SGNTX (pronounced "sgenetics") is a prototype for secure whole genome variants search based on Intel SGX.
It was developed by S. Carpov and T. Tortech for the 2nd track of iDASH Privacy & Security Workshop 2017 competition. The goal of the competition was to develop scalable solutions using secure hardware (i.e., SGX) to enable secure whole genome variants search among multiple individuals. In particular, the search application was to find the top most significant SNPs (Single-Nucleotide Polymorphisms) in a database of genome records labeled with control or case.
It had been selected as the best submission amongst other competition entries and was awarded the first prize 👏 👏 👏
Feel free to test it and give us your feedbacks! We will be happy to work further on this topic with you, please contact us!
The analysis algorithm is split into 2 steps:
-
compress & encrypt input vcf (variant call format) files,
-
analysis algorithm performed on a public server with SGX support.
Input vcf files are compressed and encrypted using the ./ce
binary.
Each SNP from input file is compressed into a 10-byte binary format.
Blocks of binary encoded SNPs are then encrypted using openssl
library.
AES-128 (GCM mode) encryption is used. Secret key is hard-coded.
Input case, control paths and output directory can be configured using command-line arguments:
$ ./ce -h
-=< Compression & Encryption >=-
ce 0.1
USAGE:
ce [OPTIONS] --case <DIR> --control <DIR>
FLAGS:
-h, --help Prints help information
-V, --version Prints version information
OPTIONS:
-c, --case <DIR> Case .vcf directory
-C, --control <DIR> Control .vcf directory
-o, --out_path <STR> Output directory [default: ]
Analysis of encrypted data is performed using ./app
which employs the enclave module from file enclave.signed.so
.
Top-k most significant SNPs are written by default to file idashChisq.vcf
(can be changed using -f
argument).
The number top SNPs to find is configured using -k
argument.
For generating allele frequency file use -a
flag.
Input case and control paths containing .vcf
files are set using -c
and respectively -C
arguments.
$ ./app -h
-=< Analysing >=-
app 0.1
USAGE:
app [FLAGS] [OPTIONS] --case <DIR> --control <DIR>
FLAGS:
-h, --help Prints help information
-a, --output_allele_freq Output allele frequecies
-V, --version Prints version information
OPTIONS:
-c, --case <DIR> Case .vcf directory
-C, --control <DIR> Control .vcf directory
-f, --output <STR> Prefix of output files [default: ]
-k, --snp_count <INT> Count of top SNP alleles to compute [default: 10]
To ease results interpretation (and avoid implementing a decryption binary 😄) output files are written in clear.
Rust programming language was used to implement both applications (./ce
and
./app
). Enclave part uses the Rust-SGX SKD
to interface Intel SGX, in particular the docker image it provides.
We suppose Intel SGX drivers were already installed.
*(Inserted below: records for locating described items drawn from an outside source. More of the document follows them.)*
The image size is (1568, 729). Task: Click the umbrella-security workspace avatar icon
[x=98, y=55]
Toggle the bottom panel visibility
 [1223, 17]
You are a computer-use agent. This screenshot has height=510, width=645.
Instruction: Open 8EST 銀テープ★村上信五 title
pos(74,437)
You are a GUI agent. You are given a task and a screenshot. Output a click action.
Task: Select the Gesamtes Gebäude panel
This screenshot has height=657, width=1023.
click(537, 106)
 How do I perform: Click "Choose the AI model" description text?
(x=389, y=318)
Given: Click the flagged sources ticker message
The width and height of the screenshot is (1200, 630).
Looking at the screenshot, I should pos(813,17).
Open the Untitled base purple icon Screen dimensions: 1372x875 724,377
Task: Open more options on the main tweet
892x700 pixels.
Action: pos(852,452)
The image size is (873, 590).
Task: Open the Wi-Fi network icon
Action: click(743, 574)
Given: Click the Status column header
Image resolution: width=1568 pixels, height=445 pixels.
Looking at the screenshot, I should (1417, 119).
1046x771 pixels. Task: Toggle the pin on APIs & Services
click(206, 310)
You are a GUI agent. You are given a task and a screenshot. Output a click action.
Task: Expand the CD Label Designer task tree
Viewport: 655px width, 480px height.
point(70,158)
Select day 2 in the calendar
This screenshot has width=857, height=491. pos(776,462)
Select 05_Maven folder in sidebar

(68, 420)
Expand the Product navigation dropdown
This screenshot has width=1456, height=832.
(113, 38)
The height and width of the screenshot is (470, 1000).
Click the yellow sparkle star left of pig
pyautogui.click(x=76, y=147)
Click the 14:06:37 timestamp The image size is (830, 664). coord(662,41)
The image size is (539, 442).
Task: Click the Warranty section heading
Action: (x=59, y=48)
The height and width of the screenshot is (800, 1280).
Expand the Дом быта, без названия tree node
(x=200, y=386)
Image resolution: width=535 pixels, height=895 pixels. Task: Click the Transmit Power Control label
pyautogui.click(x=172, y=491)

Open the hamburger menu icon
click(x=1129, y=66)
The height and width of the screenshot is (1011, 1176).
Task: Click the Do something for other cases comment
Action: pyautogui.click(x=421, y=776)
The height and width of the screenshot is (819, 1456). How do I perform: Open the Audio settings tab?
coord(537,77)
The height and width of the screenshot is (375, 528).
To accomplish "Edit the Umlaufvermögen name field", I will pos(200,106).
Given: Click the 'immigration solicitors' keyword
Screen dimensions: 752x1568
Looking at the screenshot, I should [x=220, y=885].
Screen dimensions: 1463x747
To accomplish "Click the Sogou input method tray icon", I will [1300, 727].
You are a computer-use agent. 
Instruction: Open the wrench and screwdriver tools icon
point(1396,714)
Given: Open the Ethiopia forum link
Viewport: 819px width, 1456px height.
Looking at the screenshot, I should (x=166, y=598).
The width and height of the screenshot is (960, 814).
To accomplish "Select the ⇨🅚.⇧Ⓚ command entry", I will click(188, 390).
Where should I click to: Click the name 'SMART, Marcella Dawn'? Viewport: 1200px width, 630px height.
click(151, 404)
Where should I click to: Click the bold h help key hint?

See https://01.org/intel-softwareguard-extensions for more details.
Clone sgntx
repository:
git clone https://github.com/CEA-LIST/sgntx.git
cd sgntx
Update rust-sgx-sdk
submodule (v1.0.0 tag is cloned by default):
git submodule init
git submodule update
Run baiduxlab/sgx-rust
version 1.0.0 docker image:
docker run \
-v $PWD/rust-sgx-sdk:/root/sgx -v $PWD:/root/idash \
-ti --device /dev/isgx --name sgx_idash --network host \
baiduxlab/sgx-rust:1.0.0
Inside container compile:
cd idash
make
More information about solution and execution performance can be found in paper "Carpov, S., & Tortech, T. (2018). Secure top most significant genome variants search: iDASH 2017 competition. BMC medical genomics, 11(4), 82." available here https://doi.org/10.1186/s12920-018-0399-x.
Typical runtime on a sample dataset of 27GB is under 1 minute. The majority of time is used (50 seconds) to compress & encrypt data and only 6 seconds for the analysis part. Compressed dataset is 5x smaller (5.5GB) than the input one. A desktop PC with an Intel(R) Xeon(R) CPU E3-1240 (3.50GHz) processor with 16 GB of RAM was used for this benchmark and a RAM disk was used for intermediary data.